╭─ DATA RECORDS

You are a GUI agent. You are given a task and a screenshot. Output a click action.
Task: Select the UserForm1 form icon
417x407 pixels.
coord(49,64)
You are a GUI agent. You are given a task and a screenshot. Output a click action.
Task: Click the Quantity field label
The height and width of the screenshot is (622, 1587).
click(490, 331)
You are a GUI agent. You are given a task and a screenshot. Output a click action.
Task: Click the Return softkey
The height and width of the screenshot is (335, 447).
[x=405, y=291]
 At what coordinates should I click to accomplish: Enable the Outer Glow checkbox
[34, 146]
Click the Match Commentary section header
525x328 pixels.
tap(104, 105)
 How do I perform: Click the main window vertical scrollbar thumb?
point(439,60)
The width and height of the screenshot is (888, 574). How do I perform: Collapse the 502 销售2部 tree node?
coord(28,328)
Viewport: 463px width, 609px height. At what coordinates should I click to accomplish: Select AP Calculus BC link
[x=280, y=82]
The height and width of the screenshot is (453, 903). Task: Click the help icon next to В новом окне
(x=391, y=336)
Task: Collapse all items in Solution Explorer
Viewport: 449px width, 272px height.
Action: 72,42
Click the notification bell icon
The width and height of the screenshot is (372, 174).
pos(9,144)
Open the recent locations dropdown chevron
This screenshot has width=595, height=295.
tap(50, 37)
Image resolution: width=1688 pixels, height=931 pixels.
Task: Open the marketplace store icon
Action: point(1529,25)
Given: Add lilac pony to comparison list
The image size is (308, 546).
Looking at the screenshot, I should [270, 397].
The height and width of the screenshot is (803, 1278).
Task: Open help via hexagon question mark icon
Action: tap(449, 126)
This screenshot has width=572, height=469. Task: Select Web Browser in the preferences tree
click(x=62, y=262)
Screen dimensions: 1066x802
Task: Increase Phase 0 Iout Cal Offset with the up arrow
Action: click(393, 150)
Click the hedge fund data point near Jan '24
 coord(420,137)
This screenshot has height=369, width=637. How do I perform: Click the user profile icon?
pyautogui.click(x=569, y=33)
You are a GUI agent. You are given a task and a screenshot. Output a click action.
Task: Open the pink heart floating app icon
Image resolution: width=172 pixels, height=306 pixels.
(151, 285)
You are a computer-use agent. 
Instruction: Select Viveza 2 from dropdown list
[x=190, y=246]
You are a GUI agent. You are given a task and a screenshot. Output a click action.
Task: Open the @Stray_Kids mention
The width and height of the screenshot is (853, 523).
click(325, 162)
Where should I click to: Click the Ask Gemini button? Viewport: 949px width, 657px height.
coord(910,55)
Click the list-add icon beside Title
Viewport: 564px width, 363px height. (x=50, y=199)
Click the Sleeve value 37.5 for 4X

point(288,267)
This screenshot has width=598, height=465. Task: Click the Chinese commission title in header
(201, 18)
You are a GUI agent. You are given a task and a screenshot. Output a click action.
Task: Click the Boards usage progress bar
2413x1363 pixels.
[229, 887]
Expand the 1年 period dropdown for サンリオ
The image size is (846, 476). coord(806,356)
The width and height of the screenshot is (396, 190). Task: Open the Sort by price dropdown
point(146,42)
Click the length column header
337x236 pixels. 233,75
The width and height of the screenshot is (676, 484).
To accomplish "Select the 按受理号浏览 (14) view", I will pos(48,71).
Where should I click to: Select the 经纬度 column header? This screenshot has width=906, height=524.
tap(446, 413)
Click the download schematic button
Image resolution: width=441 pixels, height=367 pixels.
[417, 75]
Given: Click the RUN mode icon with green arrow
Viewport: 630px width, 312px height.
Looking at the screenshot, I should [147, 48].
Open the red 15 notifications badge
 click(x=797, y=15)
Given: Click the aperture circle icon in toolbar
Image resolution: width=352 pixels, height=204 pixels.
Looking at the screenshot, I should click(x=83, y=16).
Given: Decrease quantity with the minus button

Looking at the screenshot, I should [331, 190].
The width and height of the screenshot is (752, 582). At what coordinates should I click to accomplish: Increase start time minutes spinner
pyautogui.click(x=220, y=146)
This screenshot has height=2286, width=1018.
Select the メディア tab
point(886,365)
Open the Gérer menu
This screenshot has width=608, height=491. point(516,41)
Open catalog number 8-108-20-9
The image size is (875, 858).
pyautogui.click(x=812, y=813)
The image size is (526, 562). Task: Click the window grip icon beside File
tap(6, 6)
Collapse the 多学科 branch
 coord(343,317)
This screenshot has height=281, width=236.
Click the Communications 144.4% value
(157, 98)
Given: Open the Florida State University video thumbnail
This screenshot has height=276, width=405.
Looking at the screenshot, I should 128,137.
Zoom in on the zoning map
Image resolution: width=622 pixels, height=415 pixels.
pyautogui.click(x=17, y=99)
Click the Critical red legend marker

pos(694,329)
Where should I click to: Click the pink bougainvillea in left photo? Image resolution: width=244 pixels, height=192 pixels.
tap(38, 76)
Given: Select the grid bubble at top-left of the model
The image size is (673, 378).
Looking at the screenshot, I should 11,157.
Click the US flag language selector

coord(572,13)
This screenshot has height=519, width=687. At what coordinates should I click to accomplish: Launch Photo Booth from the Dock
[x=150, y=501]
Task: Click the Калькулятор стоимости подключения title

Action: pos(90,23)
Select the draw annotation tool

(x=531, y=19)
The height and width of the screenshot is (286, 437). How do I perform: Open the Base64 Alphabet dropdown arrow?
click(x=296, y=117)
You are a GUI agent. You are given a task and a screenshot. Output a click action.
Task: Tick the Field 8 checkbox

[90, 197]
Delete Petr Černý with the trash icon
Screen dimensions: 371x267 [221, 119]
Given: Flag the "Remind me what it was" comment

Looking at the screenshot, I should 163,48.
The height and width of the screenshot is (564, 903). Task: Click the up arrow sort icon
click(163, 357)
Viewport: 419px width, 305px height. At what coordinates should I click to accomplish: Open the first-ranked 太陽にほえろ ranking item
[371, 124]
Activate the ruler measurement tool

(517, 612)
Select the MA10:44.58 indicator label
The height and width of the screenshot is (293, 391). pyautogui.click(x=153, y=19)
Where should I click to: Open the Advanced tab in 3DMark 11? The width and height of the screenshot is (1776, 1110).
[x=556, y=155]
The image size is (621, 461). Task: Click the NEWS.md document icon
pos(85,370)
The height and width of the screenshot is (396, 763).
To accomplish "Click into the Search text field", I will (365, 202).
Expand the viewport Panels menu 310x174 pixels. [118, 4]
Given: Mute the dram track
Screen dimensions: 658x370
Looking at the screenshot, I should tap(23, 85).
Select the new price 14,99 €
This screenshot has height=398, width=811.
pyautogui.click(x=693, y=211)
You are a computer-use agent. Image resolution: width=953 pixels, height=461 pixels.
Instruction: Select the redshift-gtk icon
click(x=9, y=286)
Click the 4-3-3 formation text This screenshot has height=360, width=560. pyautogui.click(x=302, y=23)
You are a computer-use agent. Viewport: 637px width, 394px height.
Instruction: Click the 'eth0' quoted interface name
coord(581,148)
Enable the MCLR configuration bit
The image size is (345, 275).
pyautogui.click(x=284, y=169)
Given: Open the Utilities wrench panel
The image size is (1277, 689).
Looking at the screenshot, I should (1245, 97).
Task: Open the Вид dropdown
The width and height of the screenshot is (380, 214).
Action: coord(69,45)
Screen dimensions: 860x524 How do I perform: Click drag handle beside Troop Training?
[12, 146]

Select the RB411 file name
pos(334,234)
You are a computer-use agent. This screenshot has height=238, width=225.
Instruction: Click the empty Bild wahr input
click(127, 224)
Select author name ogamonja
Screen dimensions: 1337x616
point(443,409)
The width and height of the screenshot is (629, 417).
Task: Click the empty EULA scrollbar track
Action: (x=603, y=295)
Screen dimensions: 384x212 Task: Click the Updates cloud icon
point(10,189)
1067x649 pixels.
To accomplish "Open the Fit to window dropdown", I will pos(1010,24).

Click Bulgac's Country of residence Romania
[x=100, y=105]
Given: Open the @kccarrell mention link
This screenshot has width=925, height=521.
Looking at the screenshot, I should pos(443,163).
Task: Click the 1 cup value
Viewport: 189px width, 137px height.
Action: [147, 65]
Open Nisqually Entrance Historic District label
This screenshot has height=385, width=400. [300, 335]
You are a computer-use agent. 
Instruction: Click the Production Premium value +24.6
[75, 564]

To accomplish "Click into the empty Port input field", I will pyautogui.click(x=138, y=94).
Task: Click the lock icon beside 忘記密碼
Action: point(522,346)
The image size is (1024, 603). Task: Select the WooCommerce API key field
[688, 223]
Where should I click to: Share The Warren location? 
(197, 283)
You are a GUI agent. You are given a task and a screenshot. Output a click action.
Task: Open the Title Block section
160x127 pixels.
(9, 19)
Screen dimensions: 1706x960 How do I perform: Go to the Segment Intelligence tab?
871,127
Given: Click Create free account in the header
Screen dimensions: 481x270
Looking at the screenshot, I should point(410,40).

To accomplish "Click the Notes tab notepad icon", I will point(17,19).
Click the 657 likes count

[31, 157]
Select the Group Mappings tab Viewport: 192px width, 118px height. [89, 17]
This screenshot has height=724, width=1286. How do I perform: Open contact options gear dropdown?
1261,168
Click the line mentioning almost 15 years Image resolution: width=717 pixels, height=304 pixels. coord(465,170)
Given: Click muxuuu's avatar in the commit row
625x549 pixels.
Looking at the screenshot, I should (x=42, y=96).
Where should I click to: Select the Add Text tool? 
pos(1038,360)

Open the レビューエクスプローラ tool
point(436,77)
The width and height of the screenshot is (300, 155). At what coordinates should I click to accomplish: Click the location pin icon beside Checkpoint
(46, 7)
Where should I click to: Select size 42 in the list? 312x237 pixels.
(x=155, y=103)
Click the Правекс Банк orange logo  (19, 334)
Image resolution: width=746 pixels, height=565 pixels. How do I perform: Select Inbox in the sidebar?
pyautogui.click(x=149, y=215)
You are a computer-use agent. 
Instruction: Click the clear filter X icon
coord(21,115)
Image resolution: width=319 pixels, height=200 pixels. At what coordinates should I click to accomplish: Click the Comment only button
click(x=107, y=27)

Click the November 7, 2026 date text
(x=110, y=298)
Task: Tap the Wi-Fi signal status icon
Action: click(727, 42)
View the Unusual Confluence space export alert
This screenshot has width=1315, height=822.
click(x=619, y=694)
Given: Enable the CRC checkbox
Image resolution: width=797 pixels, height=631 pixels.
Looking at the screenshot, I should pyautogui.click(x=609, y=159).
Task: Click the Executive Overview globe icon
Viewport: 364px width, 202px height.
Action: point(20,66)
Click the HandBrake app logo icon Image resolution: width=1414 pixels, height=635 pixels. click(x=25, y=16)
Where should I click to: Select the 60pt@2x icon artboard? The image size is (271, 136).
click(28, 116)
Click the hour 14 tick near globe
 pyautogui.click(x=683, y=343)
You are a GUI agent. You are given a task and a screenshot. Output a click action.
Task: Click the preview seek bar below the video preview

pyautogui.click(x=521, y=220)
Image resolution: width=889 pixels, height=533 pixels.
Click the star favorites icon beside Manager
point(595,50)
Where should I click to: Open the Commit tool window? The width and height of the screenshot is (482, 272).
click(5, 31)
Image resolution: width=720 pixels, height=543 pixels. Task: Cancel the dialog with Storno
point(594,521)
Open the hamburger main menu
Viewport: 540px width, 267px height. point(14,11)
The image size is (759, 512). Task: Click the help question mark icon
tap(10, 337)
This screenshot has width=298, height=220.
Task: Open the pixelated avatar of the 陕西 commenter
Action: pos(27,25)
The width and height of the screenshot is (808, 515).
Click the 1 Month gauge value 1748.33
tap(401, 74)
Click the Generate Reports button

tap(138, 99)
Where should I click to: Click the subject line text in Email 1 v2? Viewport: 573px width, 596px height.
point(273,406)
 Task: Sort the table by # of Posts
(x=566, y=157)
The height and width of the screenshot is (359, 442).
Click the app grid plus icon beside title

╰─

WORK REQUIRED: Copy the lines above exactly as they appear, from the very first one through the line with "coord(420,137)".

ANSWER IN FULL:
You are a GUI agent. You are given a task and a screenshot. Output a click action.
Task: Select the UserForm1 form icon
417x407 pixels.
coord(49,64)
You are a GUI agent. You are given a task and a screenshot. Output a click action.
Task: Click the Quantity field label
The height and width of the screenshot is (622, 1587).
click(490, 331)
You are a GUI agent. You are given a task and a screenshot. Output a click action.
Task: Click the Return softkey
The height and width of the screenshot is (335, 447).
[x=405, y=291]
 At what coordinates should I click to accomplish: Enable the Outer Glow checkbox
[34, 146]
Click the Match Commentary section header
525x328 pixels.
tap(104, 105)
 How do I perform: Click the main window vertical scrollbar thumb?
point(439,60)
The width and height of the screenshot is (888, 574). How do I perform: Collapse the 502 销售2部 tree node?
coord(28,328)
Viewport: 463px width, 609px height. At what coordinates should I click to accomplish: Select AP Calculus BC link
[x=280, y=82]
The height and width of the screenshot is (453, 903). Task: Click the help icon next to В новом окне
(x=391, y=336)
Task: Collapse all items in Solution Explorer
Viewport: 449px width, 272px height.
Action: 72,42
Click the notification bell icon
The width and height of the screenshot is (372, 174).
pos(9,144)
Open the recent locations dropdown chevron
This screenshot has width=595, height=295.
tap(50, 37)
Image resolution: width=1688 pixels, height=931 pixels.
Task: Open the marketplace store icon
Action: point(1529,25)
Given: Add lilac pony to comparison list
The image size is (308, 546).
Looking at the screenshot, I should [270, 397].
The height and width of the screenshot is (803, 1278).
Task: Open help via hexagon question mark icon
Action: tap(449, 126)
This screenshot has width=572, height=469. Task: Select Web Browser in the preferences tree
click(x=62, y=262)
Screen dimensions: 1066x802
Task: Increase Phase 0 Iout Cal Offset with the up arrow
Action: click(393, 150)
Click the hedge fund data point near Jan '24
 coord(420,137)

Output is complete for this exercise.